This afternoon, the case was dismissed in Superior Court. (That's the Scribd link; if Dropbox would work better, I've put it here.) It was dismissed on both the question of the education clause (that's our much-beloved Chapter 5 section 2 of the state constitution, backed up by McDuffy, Hancock, and so forth) and on the question of the equal protection clause (the Fourteenth Amendment of the U.S. Constitution). On the first question, Judge Heidi Brieger writes:
The education clause "obligates the Commonwealth to educate all its children." [McDuffV. 415 Mass. at 617]. This obligation does not mean that Plaintiffs have the constitutional right to choose a particular flavor of education, whether it be a trade school, a sports academy, an arts school, or a charter school.

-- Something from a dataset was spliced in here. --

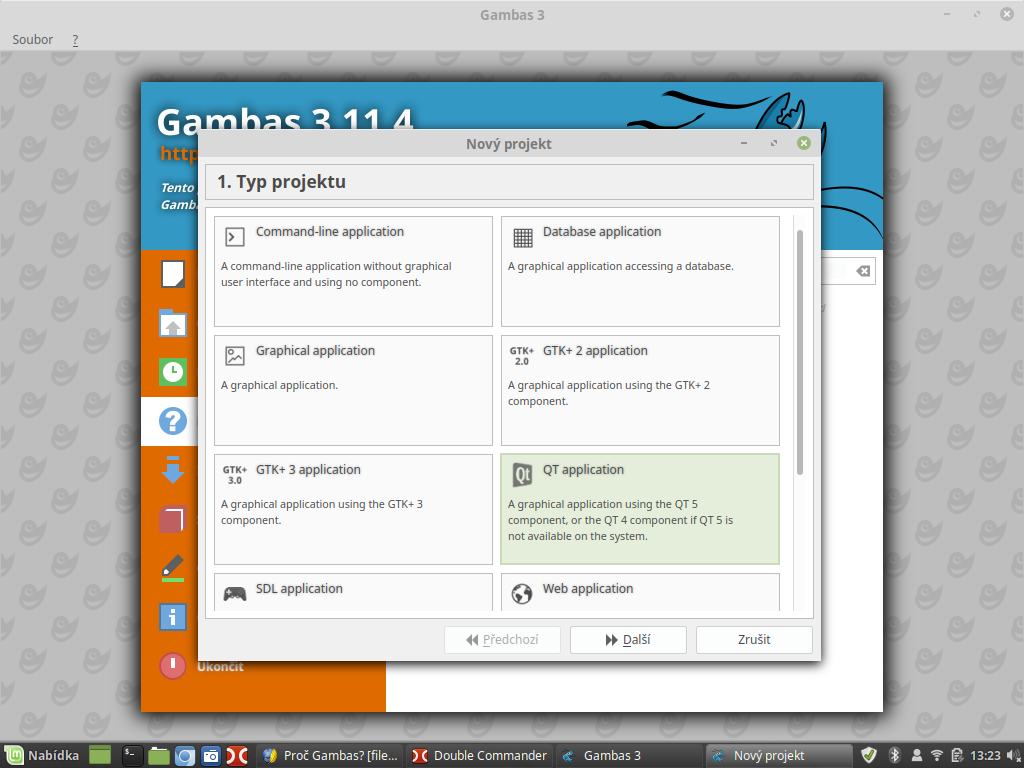This screenshot has width=1024, height=768.
Task: Click the blue question mark sidebar icon
Action: pos(173,421)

Even if the court were to deny the instant motion, thereby allowing substantial discovery to follow, Plaintiffs' action will always be addressed to the question of whether the Commonwealth is obliged to provide more of one flavor of education than another. This decision - how to allocate public education choices amongst the multitude of possible types - is best left to those elected to make those choices to be carried out by those educated and experienced to do so.
On the second question:
Both Commonwealth and Horace Mann charter schools are funded by the school districts from which they draw students or in which they are located. Consequently, public funding for charter schools necessarily affects the public funding of non-charter schools in the district. Defendants argue, and the court agrees, that the Legislature's charter school cap reflects an effort to allocate education funding between and among all the Commonwealth's students and therefore has a rational basis and cannot violate the equal protection clause.In both cases, emphasis is mine.
This does raise the question: even if the ballot question were to pass, would be struck down by the courts?